Scientists at the National Institute of Environmental Health Sciences (NIEHS), part of the National Institutes of Health, said they conducted the study because of implications that the chemical, which is used in popcorn and confectionery production, may lead to the lung disease bronchiolitis obliterans syndrome (BOS), also known as obliterative bronchiolitis (OB).
BOS, an incurable disease that causes thickening and scarring of the lungs, was diagnosed in a number of workers at US popcorn manufacturing plants last year.
Daniel Morgan, head of the Respiratory Toxicology Group at the NIEHS, said that mice subjected to inhalation of the chemical later developed lymphocytic bronchiolitis, a condition that can lead to BOS.
"This is one of the first studies to evaluate the respiratory toxicity of diacetyl at levels relevant to human health," he said in a prepared statement. "Mice were exposed to diacetyl at concentrations and durations comparable to what may be inhaled at some microwave popcorn packaging plants."
The authors concluded that "these findings suggest that workplace exposure to diacetyl contributes to the development of BOS in humans", but added that more research on the topic is needed.

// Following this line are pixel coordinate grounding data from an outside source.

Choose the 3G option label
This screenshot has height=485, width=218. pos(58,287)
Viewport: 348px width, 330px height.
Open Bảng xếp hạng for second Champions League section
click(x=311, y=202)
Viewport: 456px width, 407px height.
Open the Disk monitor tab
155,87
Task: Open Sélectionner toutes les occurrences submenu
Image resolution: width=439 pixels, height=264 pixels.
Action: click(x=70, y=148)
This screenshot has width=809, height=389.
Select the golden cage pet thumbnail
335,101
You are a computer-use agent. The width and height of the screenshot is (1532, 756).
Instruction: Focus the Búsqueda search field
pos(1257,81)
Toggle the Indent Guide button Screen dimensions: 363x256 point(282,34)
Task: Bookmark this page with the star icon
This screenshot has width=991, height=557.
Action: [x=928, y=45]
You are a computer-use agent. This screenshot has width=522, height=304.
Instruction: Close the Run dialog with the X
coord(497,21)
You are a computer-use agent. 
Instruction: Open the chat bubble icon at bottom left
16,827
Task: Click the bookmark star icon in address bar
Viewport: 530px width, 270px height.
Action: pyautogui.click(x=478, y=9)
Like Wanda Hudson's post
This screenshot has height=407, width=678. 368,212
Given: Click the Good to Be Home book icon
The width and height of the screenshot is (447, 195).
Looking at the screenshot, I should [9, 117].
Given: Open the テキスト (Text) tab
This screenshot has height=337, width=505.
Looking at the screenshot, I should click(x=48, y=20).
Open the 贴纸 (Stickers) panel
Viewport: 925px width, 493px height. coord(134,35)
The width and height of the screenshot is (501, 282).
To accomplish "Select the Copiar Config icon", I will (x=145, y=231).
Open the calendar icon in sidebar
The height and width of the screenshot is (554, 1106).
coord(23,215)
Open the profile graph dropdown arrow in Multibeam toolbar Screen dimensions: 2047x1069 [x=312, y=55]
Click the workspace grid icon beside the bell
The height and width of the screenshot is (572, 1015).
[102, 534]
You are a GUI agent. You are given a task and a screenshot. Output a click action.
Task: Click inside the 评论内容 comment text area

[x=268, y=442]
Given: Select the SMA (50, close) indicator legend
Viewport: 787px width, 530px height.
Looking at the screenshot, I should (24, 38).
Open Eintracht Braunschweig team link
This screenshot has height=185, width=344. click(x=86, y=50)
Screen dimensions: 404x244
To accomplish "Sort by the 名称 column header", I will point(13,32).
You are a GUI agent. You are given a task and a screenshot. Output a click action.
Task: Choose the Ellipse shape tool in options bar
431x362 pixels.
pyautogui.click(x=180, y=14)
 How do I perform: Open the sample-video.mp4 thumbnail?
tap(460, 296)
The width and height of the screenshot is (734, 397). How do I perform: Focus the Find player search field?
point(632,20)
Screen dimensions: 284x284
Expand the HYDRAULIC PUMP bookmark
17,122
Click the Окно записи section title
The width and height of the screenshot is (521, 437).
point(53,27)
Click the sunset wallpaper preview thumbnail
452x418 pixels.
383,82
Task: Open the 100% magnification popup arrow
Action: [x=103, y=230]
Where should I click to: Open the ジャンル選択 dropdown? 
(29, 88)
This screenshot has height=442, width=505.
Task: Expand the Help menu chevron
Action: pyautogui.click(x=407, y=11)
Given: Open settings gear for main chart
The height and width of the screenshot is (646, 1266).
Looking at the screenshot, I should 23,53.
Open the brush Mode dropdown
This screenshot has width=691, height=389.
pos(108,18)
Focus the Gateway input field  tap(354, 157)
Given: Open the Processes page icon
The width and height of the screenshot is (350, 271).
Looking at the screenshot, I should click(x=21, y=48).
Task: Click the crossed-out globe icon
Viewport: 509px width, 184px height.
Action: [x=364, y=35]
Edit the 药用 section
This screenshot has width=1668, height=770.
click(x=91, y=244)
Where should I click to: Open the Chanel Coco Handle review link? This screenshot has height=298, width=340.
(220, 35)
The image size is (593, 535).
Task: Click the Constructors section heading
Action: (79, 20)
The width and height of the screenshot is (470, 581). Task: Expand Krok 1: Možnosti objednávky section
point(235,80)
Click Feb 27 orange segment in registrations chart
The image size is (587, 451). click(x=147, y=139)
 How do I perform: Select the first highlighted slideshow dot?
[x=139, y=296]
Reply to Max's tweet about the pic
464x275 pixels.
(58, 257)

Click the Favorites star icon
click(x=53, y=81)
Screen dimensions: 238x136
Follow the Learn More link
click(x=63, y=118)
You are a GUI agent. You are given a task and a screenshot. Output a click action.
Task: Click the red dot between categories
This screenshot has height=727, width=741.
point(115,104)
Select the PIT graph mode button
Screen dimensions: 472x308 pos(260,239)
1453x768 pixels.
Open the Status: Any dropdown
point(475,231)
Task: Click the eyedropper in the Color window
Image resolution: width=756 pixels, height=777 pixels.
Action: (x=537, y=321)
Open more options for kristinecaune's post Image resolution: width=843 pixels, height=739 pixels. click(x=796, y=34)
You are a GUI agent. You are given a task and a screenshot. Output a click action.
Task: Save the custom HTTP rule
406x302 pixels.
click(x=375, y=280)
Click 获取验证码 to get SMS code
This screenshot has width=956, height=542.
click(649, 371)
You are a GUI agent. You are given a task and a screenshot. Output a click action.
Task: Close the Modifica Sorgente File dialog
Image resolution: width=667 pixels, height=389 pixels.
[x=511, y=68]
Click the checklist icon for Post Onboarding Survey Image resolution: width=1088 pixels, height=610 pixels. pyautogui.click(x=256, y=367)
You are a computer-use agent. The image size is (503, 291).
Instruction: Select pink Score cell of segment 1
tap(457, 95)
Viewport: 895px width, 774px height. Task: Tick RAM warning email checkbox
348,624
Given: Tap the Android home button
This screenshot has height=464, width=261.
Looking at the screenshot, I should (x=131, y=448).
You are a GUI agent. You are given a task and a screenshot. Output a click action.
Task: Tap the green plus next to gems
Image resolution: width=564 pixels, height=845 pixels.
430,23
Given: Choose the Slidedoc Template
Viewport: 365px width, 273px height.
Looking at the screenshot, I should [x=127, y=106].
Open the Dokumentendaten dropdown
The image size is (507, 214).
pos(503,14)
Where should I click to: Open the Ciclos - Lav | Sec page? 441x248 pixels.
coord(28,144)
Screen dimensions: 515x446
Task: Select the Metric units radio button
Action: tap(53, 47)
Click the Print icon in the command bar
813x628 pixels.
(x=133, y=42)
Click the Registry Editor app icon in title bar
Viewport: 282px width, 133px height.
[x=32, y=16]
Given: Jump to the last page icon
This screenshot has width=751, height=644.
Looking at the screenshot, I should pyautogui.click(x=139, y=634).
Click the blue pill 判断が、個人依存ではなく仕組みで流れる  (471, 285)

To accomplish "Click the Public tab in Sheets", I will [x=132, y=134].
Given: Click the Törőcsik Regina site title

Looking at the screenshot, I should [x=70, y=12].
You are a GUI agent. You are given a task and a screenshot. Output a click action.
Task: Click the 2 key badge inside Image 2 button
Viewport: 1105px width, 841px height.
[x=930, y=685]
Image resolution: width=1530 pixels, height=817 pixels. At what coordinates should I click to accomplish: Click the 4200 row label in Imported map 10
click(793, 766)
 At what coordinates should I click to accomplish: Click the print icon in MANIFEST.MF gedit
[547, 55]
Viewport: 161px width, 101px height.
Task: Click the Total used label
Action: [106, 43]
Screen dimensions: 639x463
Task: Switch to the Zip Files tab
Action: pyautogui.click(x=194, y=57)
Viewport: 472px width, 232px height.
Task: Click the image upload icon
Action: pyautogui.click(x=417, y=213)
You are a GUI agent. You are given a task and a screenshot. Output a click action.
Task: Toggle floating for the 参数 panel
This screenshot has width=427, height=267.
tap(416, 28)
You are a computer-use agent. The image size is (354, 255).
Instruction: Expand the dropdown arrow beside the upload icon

The National Toxicology Program, headquarted at the NIEHS now plans to compile more scientific data that will then be shared with public health and regulatory agencies, Morgan said.
Diacetyl fears first arose after researchers from the University of Utrecht in the Netherlands found undiagnosed BOS cases amongst a group of popcorn workers in the US.
They then traced 196 former workers who were still living and who had been employed at the diacetyl production plant between 1960 and 2003, when the plant closed.
Of the 102 process workers considered to be at the highest risk of exposure, researchers positively identified three cases of BOS, and later, a fourth, in a worker who had initially declined to participate in the research.
US popcorn giants Pop Weaver and ConAgra then announced they were eliminating diacetyl in their butter flavours in 2007.
In Europe, diacetyl was last assessed in 1999, when the former Committee of Experts on Flavouring Substances of the Council of Europe (CEFS) concluded that it is safe for human consumption at the quantities used. The assessment looked only at consumption and not inhalation.
However, in October, the European Food Safety Authority (EFSA) said that it was taking the US findings "seriously". EFSA's scientific panel on food additives and flavourings (AFC) said it is already evaluating the chemical along with other flavourings as part of a larger study. Editorial: Toxicological Sciences "Respiratory Toxicity of Diacetyl in C57BI/6 mice" DOI: 10.1093/toxsci/kfn016 Authors: D. Morgan, G. Flake, P Kirby, S Palmer.